### EXERCISE INPUTS:
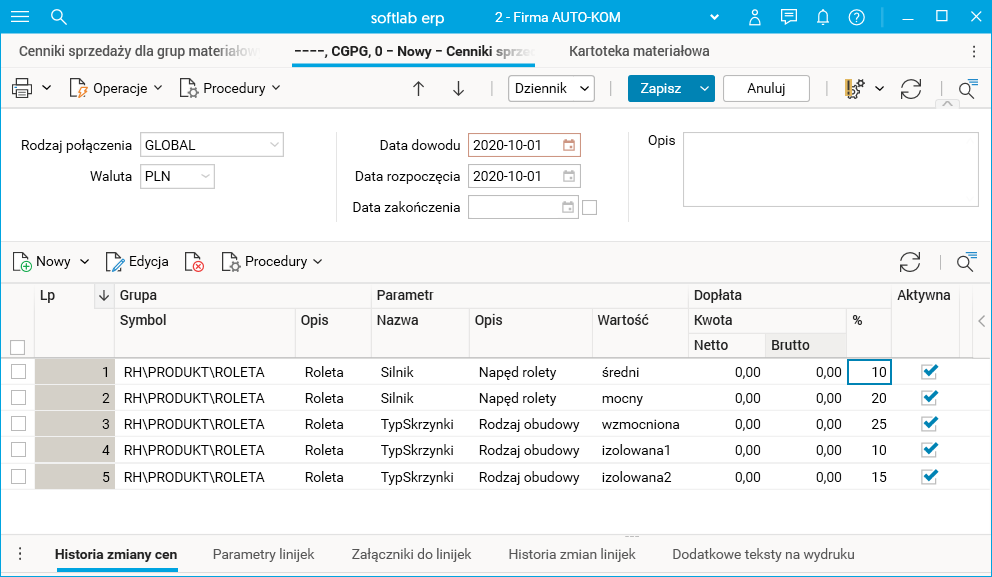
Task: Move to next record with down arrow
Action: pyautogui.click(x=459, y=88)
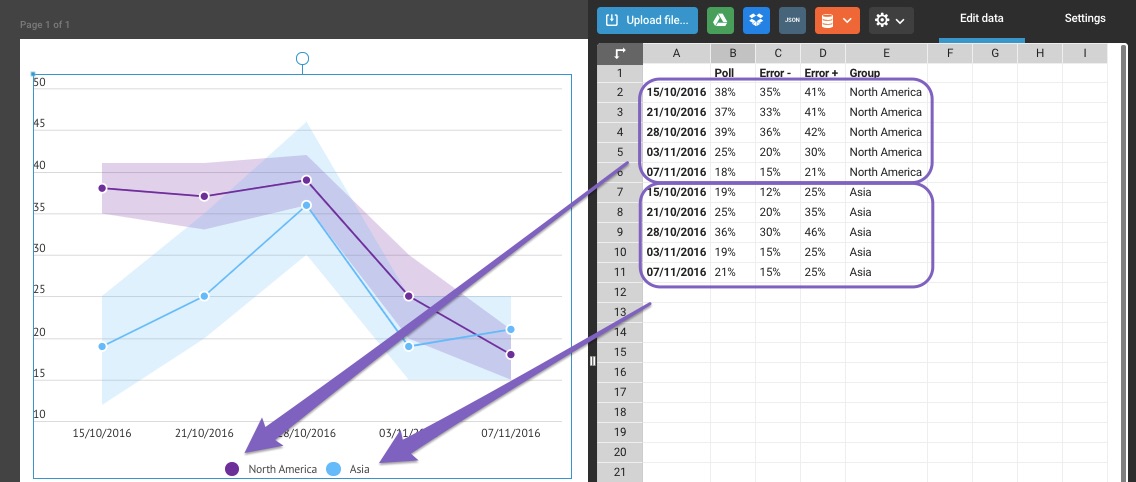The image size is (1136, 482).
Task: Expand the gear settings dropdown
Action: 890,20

==

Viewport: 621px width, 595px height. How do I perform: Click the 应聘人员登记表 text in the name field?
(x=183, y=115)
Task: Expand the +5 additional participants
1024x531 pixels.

### WORK REQUIRED:
Take the records above and return, word for word, only the lines that fall from the line with "Viewport: 621px width, 595px" to the line with "1024x531 pixels.", both of them included.

### ANSWER SECTION:
Viewport: 621px width, 595px height. How do I perform: Click the 应聘人员登记表 text in the name field?
(x=183, y=115)
Task: Expand the +5 additional participants
1024x531 pixels.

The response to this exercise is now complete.